Thrive Future Habitats Limited (formerly Ador Multiproducts Limited) appointed him as MD & CFO following its rebranding and ownership transition approved at the 77th AGM. At TFH, Singh is expected to bring the same operational discipline, governance rigor, and long-term thinking that defined his public-sector career.
In his own words, the fundamentals remain unchanged: integrity, competence, and accountability.
TFH’s immediate focus remains contract manufacturing of personal care products, while its medium-term vision expands into second homes, hospitality infrastructure, and lifestyle developments inspired by longevity, community, and harmony with nature—often referred to globally as Blue Zone thinking.
Senior infrastructure leaders rarely cross into consumer and wellness sectors. When they do, it signals something deeper: a belief that quality of life is built not only by speed and scale, but by purpose and design.
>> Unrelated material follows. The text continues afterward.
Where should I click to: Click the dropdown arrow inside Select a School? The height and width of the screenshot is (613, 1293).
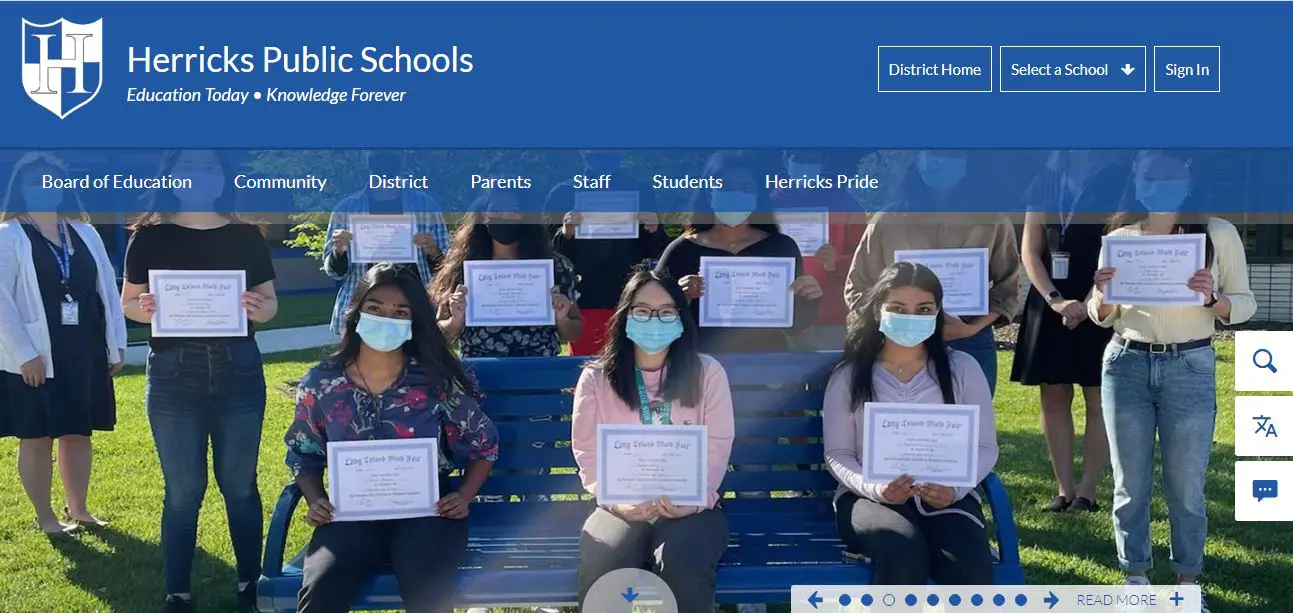click(1128, 69)
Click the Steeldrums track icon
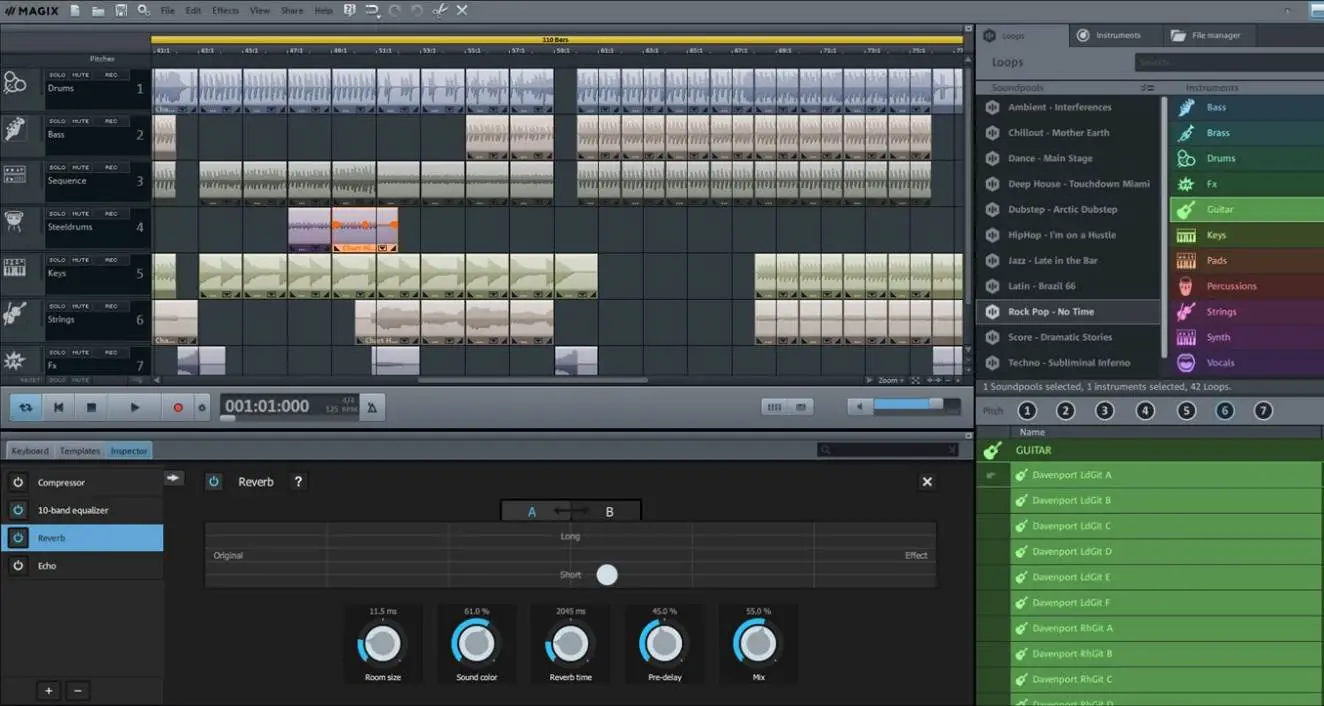This screenshot has width=1324, height=706. point(15,221)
Singh’s appointment suggests that India’s next growth story may lie at the intersection of infrastructure mindset and human-centric living—where governance meets wellness, and execution meets empathy.
As Metro Rail Today has tracked Singh’s journey from his NCRTC days to this unexpected new chapter, one thing is clear:
the canvas has changed, but the engineer’s instinct to build systems that endure remains intact.
The man who once redefined how fast India could travel is now shaping how thoughtfully it might live.